McALLEN, Texas (CBS/AP) The search for American tourist David Hartley, whose wife insists was shot to death by pirates near the U.S.-Mexican border, has been temporarily called off, according to Mexican officials.
Tamaulipas state attorney general's office spokesman Ruben Dario Rios Lopez told the McAllen newspaper The Monitor that the search was suspended Thursday so that authorities can look into new strategies to find him and hopes police will be able to resume "in a few days."
Hartley's wife, Tiffany, says they were on their way back to the U.S. after photographing a historic Mexican church when pirates in boats opened fire on them, shooting her husband. She says she tried to help her husband but had to flee because they kept shooting.

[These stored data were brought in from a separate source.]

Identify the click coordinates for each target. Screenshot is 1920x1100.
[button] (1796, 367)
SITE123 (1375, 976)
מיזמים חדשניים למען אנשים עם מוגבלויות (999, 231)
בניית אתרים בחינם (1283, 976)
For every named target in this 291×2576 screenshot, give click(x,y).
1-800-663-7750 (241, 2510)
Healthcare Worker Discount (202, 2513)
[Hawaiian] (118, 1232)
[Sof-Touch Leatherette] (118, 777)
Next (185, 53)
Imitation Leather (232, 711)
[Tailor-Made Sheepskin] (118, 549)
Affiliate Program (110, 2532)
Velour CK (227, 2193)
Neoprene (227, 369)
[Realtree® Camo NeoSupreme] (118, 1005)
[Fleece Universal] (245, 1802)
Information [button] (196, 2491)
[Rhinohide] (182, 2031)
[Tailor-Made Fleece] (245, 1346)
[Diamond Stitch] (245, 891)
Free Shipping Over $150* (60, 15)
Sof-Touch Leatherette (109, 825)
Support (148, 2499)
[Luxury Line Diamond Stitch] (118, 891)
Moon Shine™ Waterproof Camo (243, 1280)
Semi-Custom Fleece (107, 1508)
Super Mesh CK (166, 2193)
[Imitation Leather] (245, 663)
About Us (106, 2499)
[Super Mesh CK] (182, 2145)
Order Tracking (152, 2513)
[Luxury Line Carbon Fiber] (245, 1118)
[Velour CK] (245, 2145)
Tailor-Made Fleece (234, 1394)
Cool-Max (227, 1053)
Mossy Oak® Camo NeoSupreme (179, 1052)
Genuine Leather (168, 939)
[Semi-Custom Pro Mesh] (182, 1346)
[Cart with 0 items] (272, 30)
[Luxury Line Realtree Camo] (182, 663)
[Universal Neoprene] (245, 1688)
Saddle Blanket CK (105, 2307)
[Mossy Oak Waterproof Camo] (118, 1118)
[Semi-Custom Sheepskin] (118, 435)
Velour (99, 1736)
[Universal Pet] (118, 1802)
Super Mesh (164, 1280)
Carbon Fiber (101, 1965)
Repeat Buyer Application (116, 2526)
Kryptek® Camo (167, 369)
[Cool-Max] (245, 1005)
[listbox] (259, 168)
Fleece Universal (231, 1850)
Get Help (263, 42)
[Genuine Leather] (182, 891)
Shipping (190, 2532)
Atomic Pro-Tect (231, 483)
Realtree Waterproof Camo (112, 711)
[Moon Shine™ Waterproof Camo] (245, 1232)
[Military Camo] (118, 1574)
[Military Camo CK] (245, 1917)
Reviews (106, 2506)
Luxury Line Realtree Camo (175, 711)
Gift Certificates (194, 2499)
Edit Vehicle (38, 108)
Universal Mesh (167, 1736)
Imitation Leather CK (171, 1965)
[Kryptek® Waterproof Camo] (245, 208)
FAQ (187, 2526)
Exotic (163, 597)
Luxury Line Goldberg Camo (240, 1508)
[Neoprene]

Earlier Thursday a U.S. consulate official said Hartley may have been a victim of mistaken identity.
"I think what you had is two innocent American tourists who mistakenly stumbled into a bad area and were pursued and the shooting occurred," said Brian Quigley, spokesman for the U.S. consulate in Matamoros, across the Rio Grande from Brownsville, Texas.
Tamaulipas state is the center of a violent rivalry between the Gulf Cartel and Los Zetas, a brutal drug gang made up of former Mexican special-forces soldiers. The search for Hartley's body has been repeatedly hampered by threats of an ambush from drug gangs, presumably the Zetas.
This week, a state police commander in Tamaulipas, Rolando Flores, who was investigating the Hartley disappearance, was killed, his decapitated head delivered in a suitcase to a local Mexican army post.
Mexican authorities say they don't know if Flores' death was related to the Hartley case because he was working on numerous investigations involving drug gangs.
Although no sign of Hartley or his Jet Ski have been found after more than a week of searching the lake, Quigley and local officials in Texas say they still believe Tiffany Hartley's story. The Stratfor report theorized that once the killers realized Hartley was an American, they destroyed the body to avoid a U.S. backlash.